[Saved entries]
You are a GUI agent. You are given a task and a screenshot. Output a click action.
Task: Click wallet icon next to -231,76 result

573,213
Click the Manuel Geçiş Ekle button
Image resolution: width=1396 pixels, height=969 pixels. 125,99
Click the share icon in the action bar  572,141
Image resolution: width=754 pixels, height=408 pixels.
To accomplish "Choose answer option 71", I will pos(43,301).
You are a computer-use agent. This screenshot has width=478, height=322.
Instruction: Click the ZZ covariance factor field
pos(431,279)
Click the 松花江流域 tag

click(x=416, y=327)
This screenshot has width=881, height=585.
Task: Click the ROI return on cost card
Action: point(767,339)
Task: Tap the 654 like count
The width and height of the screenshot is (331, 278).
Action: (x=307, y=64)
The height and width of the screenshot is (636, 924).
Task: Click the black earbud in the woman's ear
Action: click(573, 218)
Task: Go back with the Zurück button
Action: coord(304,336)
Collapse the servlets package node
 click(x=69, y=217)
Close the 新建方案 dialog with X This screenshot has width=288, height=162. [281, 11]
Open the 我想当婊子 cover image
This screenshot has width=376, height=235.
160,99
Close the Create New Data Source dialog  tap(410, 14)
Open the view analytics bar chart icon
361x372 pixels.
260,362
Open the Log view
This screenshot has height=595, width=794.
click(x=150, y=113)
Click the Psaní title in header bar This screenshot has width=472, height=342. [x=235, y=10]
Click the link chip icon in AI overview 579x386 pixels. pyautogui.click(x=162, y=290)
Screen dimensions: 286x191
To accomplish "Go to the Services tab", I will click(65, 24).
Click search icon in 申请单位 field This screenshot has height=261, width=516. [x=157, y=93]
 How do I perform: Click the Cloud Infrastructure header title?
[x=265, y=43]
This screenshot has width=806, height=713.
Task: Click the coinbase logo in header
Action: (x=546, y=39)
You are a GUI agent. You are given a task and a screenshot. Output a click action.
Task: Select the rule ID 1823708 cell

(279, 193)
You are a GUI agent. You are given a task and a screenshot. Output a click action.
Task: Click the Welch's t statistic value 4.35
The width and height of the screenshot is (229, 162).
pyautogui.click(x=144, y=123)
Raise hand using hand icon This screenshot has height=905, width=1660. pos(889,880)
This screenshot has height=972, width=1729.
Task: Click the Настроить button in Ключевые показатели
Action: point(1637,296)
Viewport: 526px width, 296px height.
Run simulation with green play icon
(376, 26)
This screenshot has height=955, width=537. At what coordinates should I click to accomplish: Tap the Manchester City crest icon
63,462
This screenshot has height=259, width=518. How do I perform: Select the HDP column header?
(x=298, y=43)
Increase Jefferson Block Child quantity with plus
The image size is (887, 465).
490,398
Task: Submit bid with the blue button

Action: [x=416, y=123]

→ **Work order**: Write every line of the entries again, word for word.

→ **Solution to the problem**:
You are a GUI agent. You are given a task and a screenshot. Output a click action.
Task: Click wallet icon next to -231,76 result

573,213
Click the Manuel Geçiş Ekle button
Image resolution: width=1396 pixels, height=969 pixels. 125,99
Click the share icon in the action bar  572,141
Image resolution: width=754 pixels, height=408 pixels.
To accomplish "Choose answer option 71", I will pos(43,301).
You are a computer-use agent. This screenshot has width=478, height=322.
Instruction: Click the ZZ covariance factor field
pos(431,279)
Click the 松花江流域 tag

click(x=416, y=327)
This screenshot has width=881, height=585.
Task: Click the ROI return on cost card
Action: point(767,339)
Task: Tap the 654 like count
The width and height of the screenshot is (331, 278).
Action: (x=307, y=64)
The height and width of the screenshot is (636, 924).
Task: Click the black earbud in the woman's ear
Action: click(573, 218)
Task: Go back with the Zurück button
Action: coord(304,336)
Collapse the servlets package node
 click(x=69, y=217)
Close the 新建方案 dialog with X This screenshot has width=288, height=162. [281, 11]
Open the 我想当婊子 cover image
This screenshot has width=376, height=235.
160,99
Close the Create New Data Source dialog  tap(410, 14)
Open the view analytics bar chart icon
361x372 pixels.
260,362
Open the Log view
This screenshot has height=595, width=794.
click(x=150, y=113)
Click the Psaní title in header bar This screenshot has width=472, height=342. [x=235, y=10]
Click the link chip icon in AI overview 579x386 pixels. pyautogui.click(x=162, y=290)
Screen dimensions: 286x191
To accomplish "Go to the Services tab", I will click(65, 24).
Click search icon in 申请单位 field This screenshot has height=261, width=516. [x=157, y=93]
 How do I perform: Click the Cloud Infrastructure header title?
[x=265, y=43]
This screenshot has width=806, height=713.
Task: Click the coinbase logo in header
Action: (x=546, y=39)
You are a GUI agent. You are given a task and a screenshot. Output a click action.
Task: Select the rule ID 1823708 cell

(279, 193)
You are a GUI agent. You are given a task and a screenshot. Output a click action.
Task: Click the Welch's t statistic value 4.35
The width and height of the screenshot is (229, 162).
pyautogui.click(x=144, y=123)
Raise hand using hand icon This screenshot has height=905, width=1660. pos(889,880)
This screenshot has height=972, width=1729.
Task: Click the Настроить button in Ключевые показатели
Action: point(1637,296)
Viewport: 526px width, 296px height.
Run simulation with green play icon
(376, 26)
This screenshot has height=955, width=537. At what coordinates should I click to accomplish: Tap the Manchester City crest icon
63,462
This screenshot has height=259, width=518. How do I perform: Select the HDP column header?
(x=298, y=43)
Increase Jefferson Block Child quantity with plus
The image size is (887, 465).
490,398
Task: Submit bid with the blue button

Action: [x=416, y=123]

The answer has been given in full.